Look for the word "Task" in the data below, and copy every line that holds it.

=== Section Start ===

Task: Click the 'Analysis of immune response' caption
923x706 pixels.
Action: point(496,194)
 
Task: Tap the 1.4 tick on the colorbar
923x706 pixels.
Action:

=== Section End ===

= Response =
Task: Click the 'Analysis of immune response' caption
Task: Tap the 1.4 tick on the colorbar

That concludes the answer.